Inhalation méconiale :
* Le traitement de l'inhalation méconiale est préventif: c'est
l'aspiration immédiate intratrachéale de tous les enfants nés
avec un liquide méconial.
* En cas d'état de mort apparente, la prise en charge doit être
parfaite: aspiration rapide et efficace avant de commencer la
ventilation indispensable en urgence. Dans ces cas, le pronostic
est lié à la maladie respiratoire et aux conséquences de
l'anoxie cérébrale périnatale, et donc à la qualité de la
réanimation néonatale.
Pneumothorax :
* Dans les formes sévères, un geste de décompression peut être
vital avant la réalisation d'une radiographie.
* Deux gestes sont possibles, selon l'urgence de la situation:
- l'exsufflation à l'aiguille (immédiatement réalisable et
simple): en cas d'épanchement gazeux modéré ou au contraire en
cas d'asphyxie, pour améliorer rapidement l'hématose avant le
drainage pleural.
- le drainage pleural percutané avec aspiration continue.
Apnées du prématuré :
* Leur traitement repose sur des thérapeutiques d'efficacité
croissante:
- la caféine, qui a une action de stimulation de la ventilation.
- la pression positive continue.
- la ventilation nasale.
- la ventilation mécanique.
* Le traitement d'un reflux gastro-œsophagien associé peut être
nécessaire.
* Le traitement des apnées secondaires relève du traitement de
leur cause:
- traductions cliniques de convulsions ou d'une méningite.
- effet de traitements maternels: utilisation d'antidote des
benzodiazépines (flumazénil) ou des morphiniques (naloxone).

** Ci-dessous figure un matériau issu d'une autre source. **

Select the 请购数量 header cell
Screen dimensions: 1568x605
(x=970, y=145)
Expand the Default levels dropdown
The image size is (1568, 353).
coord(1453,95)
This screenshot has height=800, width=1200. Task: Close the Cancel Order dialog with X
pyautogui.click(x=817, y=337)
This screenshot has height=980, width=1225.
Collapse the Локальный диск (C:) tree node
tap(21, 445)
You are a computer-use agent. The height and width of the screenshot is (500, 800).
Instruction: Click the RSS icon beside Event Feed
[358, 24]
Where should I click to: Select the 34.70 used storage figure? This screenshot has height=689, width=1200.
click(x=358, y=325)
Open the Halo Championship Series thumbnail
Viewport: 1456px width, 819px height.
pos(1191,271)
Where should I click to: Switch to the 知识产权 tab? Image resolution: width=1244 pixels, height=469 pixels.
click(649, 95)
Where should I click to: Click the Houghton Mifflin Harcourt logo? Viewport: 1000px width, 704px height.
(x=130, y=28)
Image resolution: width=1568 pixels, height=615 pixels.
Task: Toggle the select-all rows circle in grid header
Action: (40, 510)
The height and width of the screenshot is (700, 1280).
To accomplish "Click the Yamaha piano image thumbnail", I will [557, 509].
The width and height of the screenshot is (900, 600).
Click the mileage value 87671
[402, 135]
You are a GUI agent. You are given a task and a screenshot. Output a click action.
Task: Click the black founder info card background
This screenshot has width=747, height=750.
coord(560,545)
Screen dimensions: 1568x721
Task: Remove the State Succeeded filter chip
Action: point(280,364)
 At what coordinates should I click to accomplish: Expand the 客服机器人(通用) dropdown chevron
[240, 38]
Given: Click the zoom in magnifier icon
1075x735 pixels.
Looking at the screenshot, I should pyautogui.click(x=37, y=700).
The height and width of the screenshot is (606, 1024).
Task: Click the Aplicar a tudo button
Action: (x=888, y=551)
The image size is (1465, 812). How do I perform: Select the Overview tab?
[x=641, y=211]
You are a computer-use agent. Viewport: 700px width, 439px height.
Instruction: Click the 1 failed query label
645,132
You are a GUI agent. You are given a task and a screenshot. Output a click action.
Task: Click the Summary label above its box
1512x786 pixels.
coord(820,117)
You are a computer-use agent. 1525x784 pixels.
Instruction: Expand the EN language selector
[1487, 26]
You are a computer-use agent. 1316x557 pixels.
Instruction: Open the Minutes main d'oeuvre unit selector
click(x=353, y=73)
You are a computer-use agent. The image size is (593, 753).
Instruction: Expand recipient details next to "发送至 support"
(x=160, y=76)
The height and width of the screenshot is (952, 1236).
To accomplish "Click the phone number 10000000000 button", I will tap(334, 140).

Persistance d'une hypertension artérielle pulmonaire :
Devant la persistance d'une hypertension artérielle pulmonaire,
les thérapeutiques récentes en ont nettement amélioré le
pronostic:
* utilisation de vasodilatateurs artériels pulmonaires:
- le principal est le monoxyde d'azote (NO), administré chez un
malade ventilé par le circuit inspiratoire.
- il s'administre selon des modalités précises de surveillance,
et permet parfois d'éviter le recours aux techniques
extra-corporelles.
* ventilation par oscillateur à haute fréquence.
* si nécessaire: aide respiratoire extra-corporelle.